▶ [TEXTAUSZUG]
- - -

Mit den dramaturgischen Mitteln kontrastreicher Bild- und Toncollagen, in denen bisweilen völlig konträre Szenen auf den gemeinsamen Nenner ihrer möglichen Vereinbarkeit gebracht werden, der Einspielung geschriebener, in variablen Arrangements neue Bedeutungen hervorbringender Worte, der Verknüpfung der Szenen mittels eines von großen Schaumstoffbuchstaben gebildeten "und" respektive ihrer Abtrennung mittels einer Schwarzblende, und einem aus dem Off gesprochenen Text, in dem zentrale Passagen auf fast mechanische Weise wiederholt und schrittweise erweitert werden, um die Unabdinglichkeit der getroffenen Postulate zu unterstreichen, werden Assoziationen hervorgerufen, deren Gehalt sich einer vordergründigen, auf das Spektakel medialen Konsums abonnierten Rezeption verschließt. Der zur schnellen Diffamierung der politischen Positionen Godards und Mievilles reizende plakative Charakter einzelner Ton- und Bildelemente steht viel mehr für das laute Dröhnen einer in ihrer disparaten Vielfalt verstörenden Beschallung, die zu durchdringen dem Betrachter hochgradige Aktivität und vor allem, wie an einer Stelle gesagt, das Stellen der angemessenen Fragen und nicht das Warten auf die richtigen Antworten abverlangt.

- - -

▶ [VORLIEGENDE EINTRÄGE]
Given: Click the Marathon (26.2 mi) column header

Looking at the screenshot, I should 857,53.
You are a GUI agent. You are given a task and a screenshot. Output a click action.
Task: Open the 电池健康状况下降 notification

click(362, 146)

- - -

▶ [AUFGABEN]
A – Beantworte anhand des Textauszugs diese Fragen:
(i) Womit werden die Szenen miteinander verknüpft?
(ii) Wodurch werden die Szenen voneinander abgetrennt?
(iii) Was verlangt die Beschallung dem Betrachter laut dem zweiten Satz ab?
B – Fasse den Absatz des Textauszugs, der mit "Mit den dramaturgischen Mitteln" beginnt, in höchstens drei kurzen Sätzen zusammen. Die wesentlichen Aussagen sollen erhalten bleiben.
C – Nenne alle dramaturgischen Mittel, mit denen laut Textauszug Assoziationen hervorgerufen werden.

▶ [ERWARTETE ANTWORTEN]
A –
(i) Mit einem "und", das aus großen Schaumstoffbuchstaben gebildet ist.
(ii) Durch eine Schwarzblende.
(iii) Hochgradige Aktivität und vor allem, die angemessenen Fragen zu stellen, statt auf die richtigen Antworten zu warten.

B – Kontrastreiche Bild- und Toncollagen, eingespielte Worte, ein "und" aus Schaumstoffbuchstaben oder eine Schwarzblende zwischen den Szenen und ein sich wiederholender Off-Text rufen Assoziationen hervor. Diese erschließen sich einer oberflächlichen, auf medialen Konsum ausgerichteten Rezeption nicht. Die plakativen Elemente stehen nicht für angreifbare politische Positionen Godards und Mievilles, sondern für eine verstörende Beschallung, die vom Betrachter Aktivität und das Stellen angemessener Fragen verlangt.

C –
- kontrastreiche Bild- und Toncollagen
- die Einspielung geschriebener Worte, die in variablen Arrangements neue Bedeutungen hervorbringen
- die Verknüpfung der Szenen mittels eines "und" aus großen Schaumstoffbuchstaben bzw. ihre Abtrennung mittels einer Schwarzblende
- ein aus dem Off gesprochener Text, in dem zentrale Passagen wiederholt und schrittweise erweitert werden